═══ Extrait du texte ═══
Les fermiers ont tout intérêt à respecter l'engagement de cultiver en bio contenu dans leur bail. La Cour de cassation vient de le rappeler à travers une décision du 6 février 2020, par laquelle elle rejette le pourvoi d'un couple d'agriculteurs normands qui contestait la résiliation du bail et son expulsion des parcelles qu'il louait.
Préjudice financier
L'affaire est la suivante. Le bail, signé en 2001, prévoyait que les terres devaient être cultivées « dans le cadre des contraintes agro-environnementales et selon des méthodes agrobiologiques ». Le propriétaire avait en effet engagé l'intégralité de la superficie de son exploitation en agriculture bio et obtenu une attestation d'engagement dans le bio, établie par l'organisme de contrôle Ecocert.
Or, le preneur n'avait pas respecté cet engagement et avait toujours exploité les parcelles de manière conventionnelle. Le propriétaire en avait subi un préjudice financier, puisqu'il avait dû restituer 4 378 euros d'aides du fait du non-respect de son contrat de conversion. Après une mise en demeure non satisfaite, ce dernier a saisi le tribunal paritaire des baux ruraux pour faire résilier le bail et expulser ses fermiers.
La cour d'appel de Caen, statuant de nouveau sur l'affaire, a prononcé la résiliation et ordonné l'expulsion des fermiers des parcelles louées dans un délai de deux mois et sous astreinte de 50 euros par jour de retard, passé ce délai.
Les clauses environnementales parfaitement légales
Ces derniers se sont alors pourvus en cassation en invoquant plusieurs moyens. Ils ont notamment fait valoir que la liberté du preneur dans le choix du mode d'exploitation primait en matière de baux ruraux et que le propriétaire ne pouvait imposer des clauses environnementales à la date où le bail avait été conclu.
La Cour de cassation rejette ce moyen. Il résulte de l'article L. 411-27 du code rural, dans sa rédaction applicable en 2001, que le bail peut être résilié si le fermier « emploie la chose louée à un autre usage que celui auquel elle a été destinée ». « Une clause prévoyant des méthodes de culture respectueuses de l'environnement n'est pas contraire à l'ordre public statutaire », juge la Cour. Or, en exploitant délibérément les terres de façon conventionnelle en méconnaissance de leur nature dédiée aux pratiques agrobiologiques, les fermiers ont manqué à leurs obligations, confirme l'arrêt.
═══ Données présentées ═══
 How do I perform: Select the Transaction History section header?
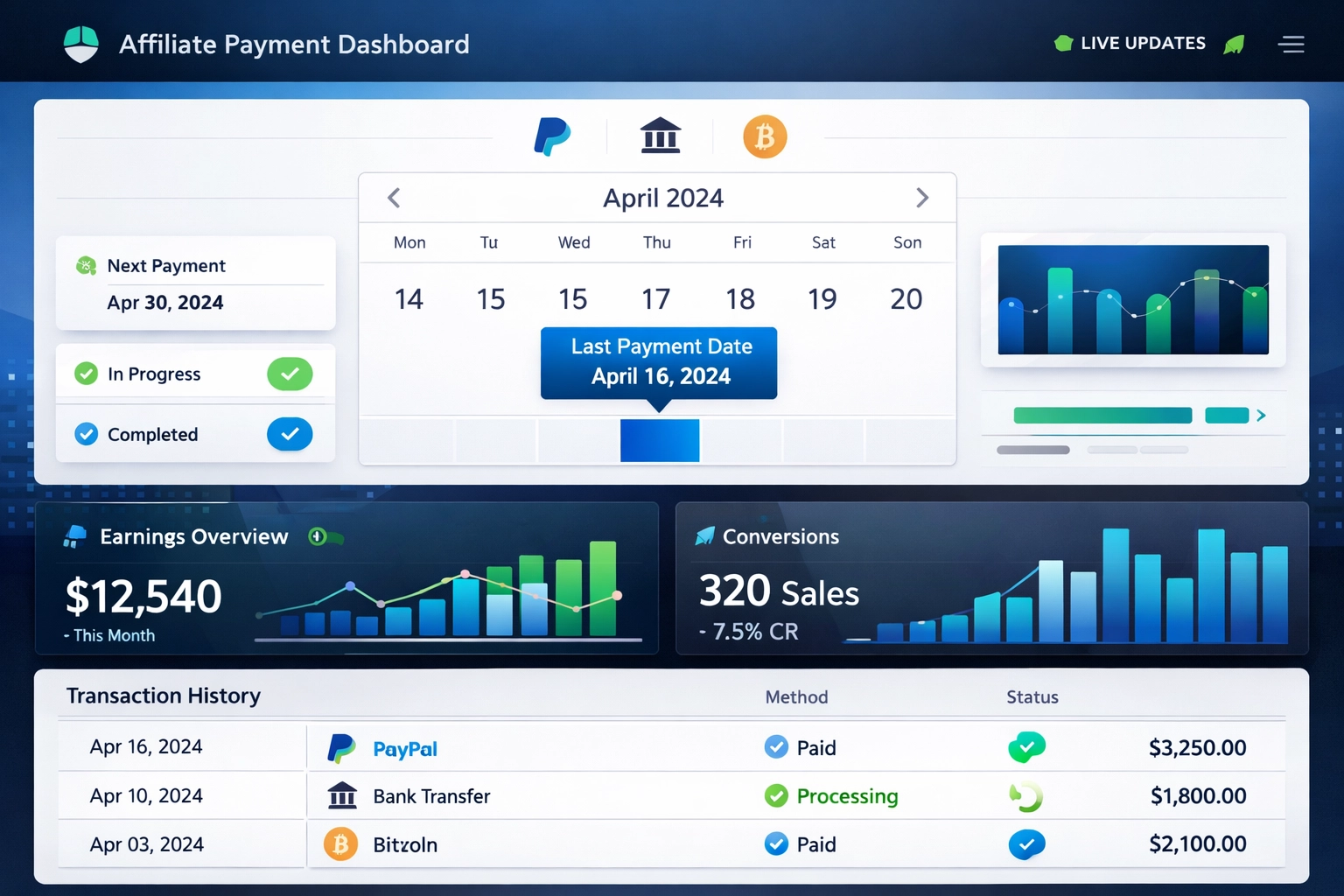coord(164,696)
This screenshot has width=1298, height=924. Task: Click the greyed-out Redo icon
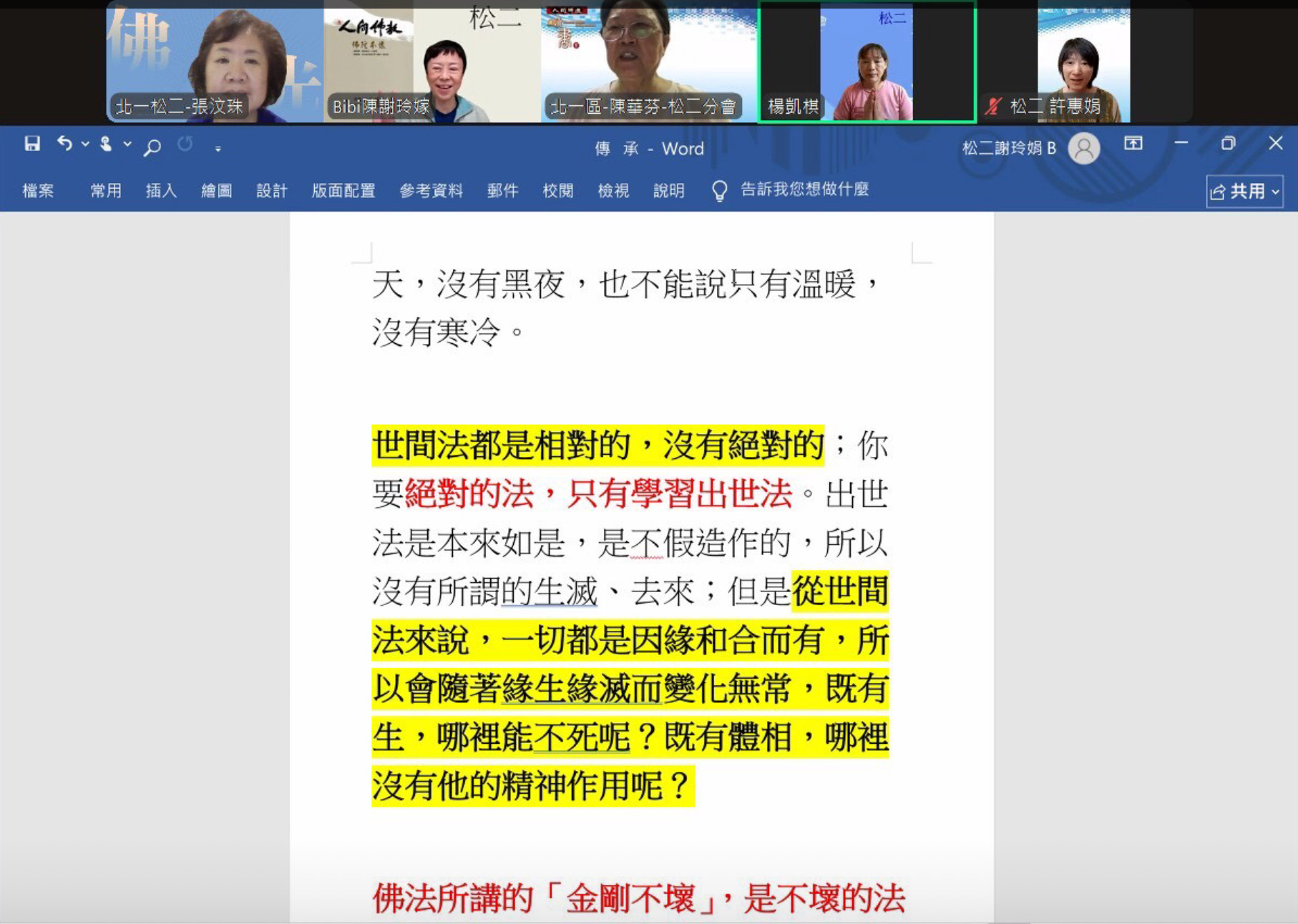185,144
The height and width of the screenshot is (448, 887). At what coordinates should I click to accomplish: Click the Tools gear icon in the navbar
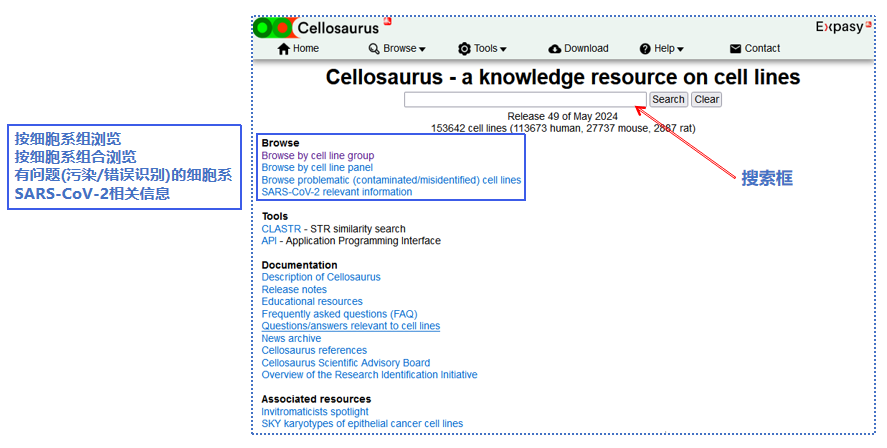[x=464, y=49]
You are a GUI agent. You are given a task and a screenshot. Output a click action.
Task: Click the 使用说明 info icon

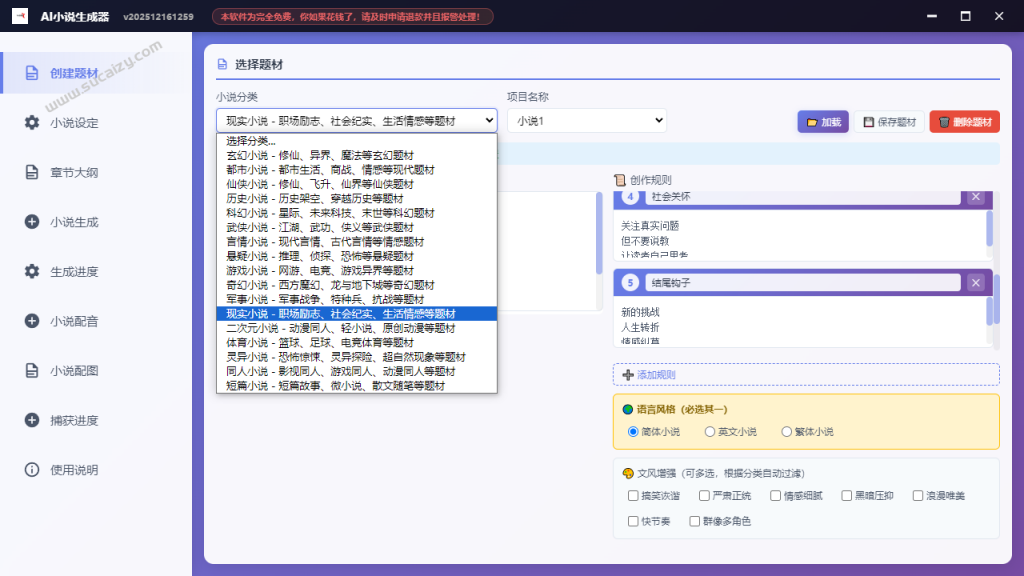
═══
═══ Données présentées ═══
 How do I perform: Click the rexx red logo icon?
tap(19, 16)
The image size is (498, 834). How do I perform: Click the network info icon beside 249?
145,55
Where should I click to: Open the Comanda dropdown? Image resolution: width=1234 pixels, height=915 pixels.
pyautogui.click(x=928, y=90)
═══
═══ Données présentées ═══
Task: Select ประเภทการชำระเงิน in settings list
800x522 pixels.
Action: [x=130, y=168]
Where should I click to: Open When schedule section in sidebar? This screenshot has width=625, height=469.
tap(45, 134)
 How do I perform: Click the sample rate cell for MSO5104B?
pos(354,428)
═══
Exercice 1
Répondez aux questions suivantes à partir du texte sur le bail rural bio :
(a) En quelle année le bail a-t-il été signé ?
(b) Quel montant d'aides le propriétaire a-t-il dû restituer ?
(c) Quel montant d'astreinte par jour de retard la cour d'appel de Caen a-t-elle fixé ?
Exercice 2
Dans le texte sur le bail rural bio, présentez sous forme de liste le paragraphe commençant par « Or, le preneur n'avait pas respecté » en conservant ses faits principaux.
Exercice 3
Reprenez le texte sur le bail rural bio à la suite de sa dernière phrase et poursuivez sa rédaction.

Réponse 1
(a) En 2001.
(b) 4 378 euros.
(c) 50 euros par jour de retard.

Réponse 2
- Le preneur n'a pas respecté son engagement et a toujours exploité les parcelles de manière conventionnelle.
- Le propriétaire a subi un préjudice financier : il a dû restituer 4 378 euros d'aides pour non-respect de son contrat de conversion.
- Après une mise en demeure restée sans effet, il a saisi le tribunal paritaire des baux ruraux pour obtenir la résiliation du bail et l'expulsion des fermiers.

Réponse 3
Exploitation compromise et préjudice du bailleur
Les fermiers ont également fait valoir que le bailleur ne pouvait résilier le bail que s'il justifiait de l'un des motifs inscrits à l'article L. 411-31 du code rural. Selon eux, les juges d'appel auraient donc dû rechercher si le fait de pratiquer une agriculture conventionnelle « insusceptible de compromettre la bonne exploitation du fond » n'était pas exclue des cas de résiliation autorisés.
La Haute juridiction juge le moyen infondé, la cour d'appel ayant effectivement procédé à cette recherche pour souverainement en déduire que la résiliation devait être prononcée. Celle-ci avait en effet constaté que « le fonds était affecté à la production biologique, retenu que sa bonne exploitation était compromise par l'application de méthodes polluantes, contraires au classement des terres, et caractérisé le préjudice subi par le bailleur du fait des sanctions administratives engendrées par la non-conformité de ses parcelles à l'opération de conversion à l'agriculture biologique dans laquelle elles avaient été déclarées en totalité ».
Le respect des clauses environnementales d'un bail rural n'est donc pas une option. Une bonne nouvelle pour l'environnement, mais aussi pour les propriétaires bailleurs qui ont subi un préjudice du fait d'une violation du bail par leur fermier.